On sait aussi qu’il diffère grandement d’un individu à l’autre. Et qu’« il joue un rôle important dans les fonctions digestives, métaboliques, immunitaires et neurologiques. Son altération est une explication a de nombreuses pathologies, comme l’obésité, le diabète, la maladie de Crohn ou certains cancers » comme l’a rappelé, dans un article du quotidien national La Croix, Thomas Lombès. Ce dernier est le directeur général délégué à la stratégie de l’Institut national de la santé et de la recherche médicale (Inserm), l’une des quatre institutions publiques impliquées dans le projet « Le French Gut »*. Un projet porté par l’Institut national de recherche pour l’agriculture, l’alimentation et l’environnement (Inrae), avec l’appui d’une dizaine de partenaires privés.
Une base de données sur le microbiote intestinal
Mais les scientifiques ont encore beaucoup de choses à découvrir et apprendre sur le microbiote intestinal et son fonctionnement, notamment : quel rôle l’alimentation, la pollution, le stress ou les antibiotiques jouent-ils précisément sur ce monde intérieur ? Dans quelle mesure peut-on agir sur sa composition pour prévenir l’apparition de certaines maladies ?
C’est pourquoi, l’Inrae a lancé en septembre dernier « Le French Gut », projet qui prévoit de récolter, séquencer et analyser le microbiote de 100 000 Français. Ce projet s’inscrit dans un vaste programme international « Million Microbiome of Humans Project », dont l’unité MetaGenoPolis/Inrae est membre fondateur, visant à constituer une base de données mondiale sur les microbiotes (buccal, cutané..).
En France, le recrutement de volontaires via un site spécifique pour recueillir 3000 échantillons pour la première phase pilote de Le French Gut est désormais clos mais reprendra plus tard.
Bientôt des transplantations fécales pour soigner ?
Ce projet ambitieux qui devrait durer cinq ans vise à mieux comprendre l’hétérogénéité des microbiotes intestinaux sains français. Les facteurs qui les impactent positivement ou négativement comme les activités sportives, tabagisme, habitudes alimentaires, traitements médicaux sont aussi étudiés. Mais aussi leurs déviations dans les maladies chroniques (diabète, cancers, maladies inflammatoires chroniques intestinales…), troubles neuro-développementaux (troubles du spectre autistique, bipolarité…) et maladies neurodégénératives (maladie de Parkinson).
Ce projet laisse donc entrevoir de belles perspectives thérapeutiques. D’ailleurs, pour la première fois au monde, une entreprise australienne, BiomeBank, vient d’annoncer qu’elle a reçu le feu vert réglementaire pour effectuer des greffes de selles.
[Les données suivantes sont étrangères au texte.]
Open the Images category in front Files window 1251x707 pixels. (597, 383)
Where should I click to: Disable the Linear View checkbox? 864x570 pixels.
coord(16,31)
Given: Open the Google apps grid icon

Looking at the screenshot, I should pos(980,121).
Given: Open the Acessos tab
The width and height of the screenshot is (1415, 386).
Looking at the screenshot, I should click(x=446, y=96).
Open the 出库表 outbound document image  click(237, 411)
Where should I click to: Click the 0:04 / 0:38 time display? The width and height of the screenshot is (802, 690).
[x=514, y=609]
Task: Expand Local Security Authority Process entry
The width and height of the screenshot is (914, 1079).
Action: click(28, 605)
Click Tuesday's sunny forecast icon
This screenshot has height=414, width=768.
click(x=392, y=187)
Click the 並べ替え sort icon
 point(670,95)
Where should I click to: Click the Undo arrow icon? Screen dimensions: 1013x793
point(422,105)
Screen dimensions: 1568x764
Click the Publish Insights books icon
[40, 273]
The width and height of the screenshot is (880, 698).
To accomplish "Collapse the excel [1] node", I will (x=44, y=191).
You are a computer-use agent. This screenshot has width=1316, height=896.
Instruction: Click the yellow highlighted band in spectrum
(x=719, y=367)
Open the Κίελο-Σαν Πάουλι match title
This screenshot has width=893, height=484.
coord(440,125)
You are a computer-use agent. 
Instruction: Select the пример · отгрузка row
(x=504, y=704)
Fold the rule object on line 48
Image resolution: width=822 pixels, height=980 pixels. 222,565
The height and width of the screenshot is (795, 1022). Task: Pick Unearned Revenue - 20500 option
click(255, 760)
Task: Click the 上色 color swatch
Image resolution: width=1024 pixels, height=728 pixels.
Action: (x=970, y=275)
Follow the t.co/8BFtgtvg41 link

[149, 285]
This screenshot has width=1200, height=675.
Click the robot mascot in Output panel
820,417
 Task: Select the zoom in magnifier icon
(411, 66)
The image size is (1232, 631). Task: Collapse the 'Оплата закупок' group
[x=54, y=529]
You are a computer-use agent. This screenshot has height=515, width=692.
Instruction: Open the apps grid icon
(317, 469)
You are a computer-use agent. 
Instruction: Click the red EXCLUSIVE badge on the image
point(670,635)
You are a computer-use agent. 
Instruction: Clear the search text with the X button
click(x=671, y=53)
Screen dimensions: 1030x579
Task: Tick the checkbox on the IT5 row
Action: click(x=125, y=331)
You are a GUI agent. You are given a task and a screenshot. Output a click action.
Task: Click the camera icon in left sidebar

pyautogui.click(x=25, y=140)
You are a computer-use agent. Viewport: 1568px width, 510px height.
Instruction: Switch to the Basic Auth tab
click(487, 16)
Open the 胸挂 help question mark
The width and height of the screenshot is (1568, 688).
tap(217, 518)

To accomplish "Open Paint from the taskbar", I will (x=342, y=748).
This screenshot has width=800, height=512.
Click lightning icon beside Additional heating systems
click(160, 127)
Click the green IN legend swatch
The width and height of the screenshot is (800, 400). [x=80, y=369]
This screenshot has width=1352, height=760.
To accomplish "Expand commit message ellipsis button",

Ceci afin de combattre une infection intestinale potentiellement mortelle : celle par la bactérie Clostridioides difficile, qui provoque de graves diarrhées et des inflammations du système digestif.
Ce type d’approche pourrait s’étendre à d’autres pathologies : cancers, obésité, autisme… Êtes-vous prêts pour l’arrivée des « médicacaments » ? En tout cas, la révolution de l’intestin (et de ce qui en sort) est en marche !
Florence Heimburger
*Le French Gut rassemble actuellement 4 institutions publiques (Inrae, AP-HP, Inserm, AgroParis Tech) et 11 partenaires privés (Biocodex, Biofortis, Danone Nutricia Research, GMT Science, Gnosis by Lesaffre, Institut Pasteur, Lallemand Health Solutions, Greentech, Nahbu, Nextiome Therapeutics, AdareBiome).